Were the Sites Educated on the Importance of INR?
Mahaffey said yes, there was education. There was, however, no algorithm as to how to manage drug dosing to achieve and INR. The importance of INR management was emphasized to the sites during meetings and in newsletters. Dr. Steve Nissen of Cleveland Clinic asked why "third world" sites were not given more guidance in adjusting the INR? "You left them on their own?" Nissen was criticized for using the word "third world" by Califf. Nissen: You could have instructed patients to come back quicker if the INR is < 1.5. Califf emphasized that this was a real world trial. Califf emphasized that the TTR per country was as good as in other trials.
How Did TTR Affect Ischemic and Hemorrhagic Stroke?
Dr. Temple of the FDA pointed out that the benefit was largely driven by a reduction in hemorrhagic stroke and asked how over and under anticoagulation affected the benefit of rivaroxaban. Califf showed that the patients with good TTRs with respect to over anticoagulation, (specifically those with fewer with excess anticoagulation) still had a reduction in ICH.
Twice a day Versus Once a Day Dosing of Rivaroxaban
The FDA argued that rivaroxaban should have been administered as a twice a day drug rather than a once a day drug based upon its half life. Dr. Califf argued that while the efficacy of twice a day dosing might be quite good, once a day dosing might achieve greater compliance than twice a day dosing in real world clinical practice.
Commentary on TTR by Dr. Rose of the FDA
Dr. Rose indicated that the opinions he expressed were his own and not those of the FDA as a whole.

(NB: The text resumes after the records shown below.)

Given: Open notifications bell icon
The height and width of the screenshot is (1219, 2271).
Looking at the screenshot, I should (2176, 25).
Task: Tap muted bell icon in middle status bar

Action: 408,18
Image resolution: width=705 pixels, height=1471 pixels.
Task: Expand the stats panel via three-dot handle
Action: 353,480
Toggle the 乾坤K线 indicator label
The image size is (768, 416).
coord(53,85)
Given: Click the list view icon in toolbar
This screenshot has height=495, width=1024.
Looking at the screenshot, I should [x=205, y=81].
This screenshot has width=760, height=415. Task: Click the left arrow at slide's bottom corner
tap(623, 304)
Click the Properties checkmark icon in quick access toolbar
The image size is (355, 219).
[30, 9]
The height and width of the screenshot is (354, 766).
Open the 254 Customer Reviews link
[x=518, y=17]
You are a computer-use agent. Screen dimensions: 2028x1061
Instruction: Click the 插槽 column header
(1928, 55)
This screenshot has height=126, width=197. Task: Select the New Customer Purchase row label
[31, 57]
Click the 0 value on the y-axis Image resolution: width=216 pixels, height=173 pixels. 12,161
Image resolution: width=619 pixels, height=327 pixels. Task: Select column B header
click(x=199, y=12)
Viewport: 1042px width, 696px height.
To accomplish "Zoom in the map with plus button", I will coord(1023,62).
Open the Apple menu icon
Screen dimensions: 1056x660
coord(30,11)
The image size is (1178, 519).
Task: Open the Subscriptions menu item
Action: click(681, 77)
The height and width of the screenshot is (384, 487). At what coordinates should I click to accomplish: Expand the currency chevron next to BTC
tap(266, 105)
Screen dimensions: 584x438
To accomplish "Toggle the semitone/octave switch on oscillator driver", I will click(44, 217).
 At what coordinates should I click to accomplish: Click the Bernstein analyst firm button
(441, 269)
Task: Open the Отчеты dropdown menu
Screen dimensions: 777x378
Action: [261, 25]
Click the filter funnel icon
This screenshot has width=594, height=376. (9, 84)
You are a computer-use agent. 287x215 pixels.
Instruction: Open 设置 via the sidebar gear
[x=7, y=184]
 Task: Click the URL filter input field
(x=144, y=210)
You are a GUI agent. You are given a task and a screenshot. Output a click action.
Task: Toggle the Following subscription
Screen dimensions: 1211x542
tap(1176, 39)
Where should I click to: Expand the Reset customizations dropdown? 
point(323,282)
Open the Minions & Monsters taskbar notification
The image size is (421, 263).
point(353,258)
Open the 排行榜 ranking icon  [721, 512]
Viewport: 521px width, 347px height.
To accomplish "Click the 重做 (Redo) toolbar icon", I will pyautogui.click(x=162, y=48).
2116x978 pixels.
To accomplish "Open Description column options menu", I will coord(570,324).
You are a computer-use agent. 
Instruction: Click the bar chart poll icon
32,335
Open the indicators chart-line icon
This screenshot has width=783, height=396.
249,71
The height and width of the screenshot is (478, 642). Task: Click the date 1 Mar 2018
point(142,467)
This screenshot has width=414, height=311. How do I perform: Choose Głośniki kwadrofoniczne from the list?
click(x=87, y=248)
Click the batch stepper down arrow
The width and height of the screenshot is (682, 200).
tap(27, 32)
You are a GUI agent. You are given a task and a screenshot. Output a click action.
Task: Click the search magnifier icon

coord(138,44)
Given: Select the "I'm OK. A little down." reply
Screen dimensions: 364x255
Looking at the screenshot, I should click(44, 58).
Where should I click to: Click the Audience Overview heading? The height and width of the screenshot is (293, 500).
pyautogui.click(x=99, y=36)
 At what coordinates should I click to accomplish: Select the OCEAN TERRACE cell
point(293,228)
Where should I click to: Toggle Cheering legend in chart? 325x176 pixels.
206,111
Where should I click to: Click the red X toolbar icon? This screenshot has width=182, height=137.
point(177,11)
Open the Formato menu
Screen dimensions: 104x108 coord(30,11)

Dr. Rose highlighted that there was no algorithm for adjusting the VKA dose in ROCKET to achieve a target INR. In RELY, he indicated there was an algorithm.
The TTR was 55%. 30% of the time time warfarin patients were underanticoagulated, and 15% of the time warfarin patients were excessively anticoagulated. This could be interpreted as indicating that rivaroxaban is safer than a population of patients who were, if anything, slightly under-anticoagulated with warfarin.
The ROCKET investigaotrs used an analysis that calculated TTR based upon all days all patients TTR was in the therapeutic range / divided by all days all the patient were in the trial. This method weights the contribution of patients based upon how long they were in the trial. The method of Connolly would average each patients TTR at each site, and patients who were in the trial a short period of time contributed equally to those patients who were in the trial a long time.
Dr. Rose argued that the goal should be to achieve a TTR of > 70% in clinical practice.
Dr. Rose acknowledged that the relatively low TTR in ROCKET was largely due to the fact that those parts of the world with lower TTRs enrolled the most patients. The FDA and the sponsor agree that this difference in site distribution drove the lower TTR observed in ROCKET.
Dr. Rose stated "The ROCKET study enrolled patients from parts of the world that did not use warfarin well, and that is our concern."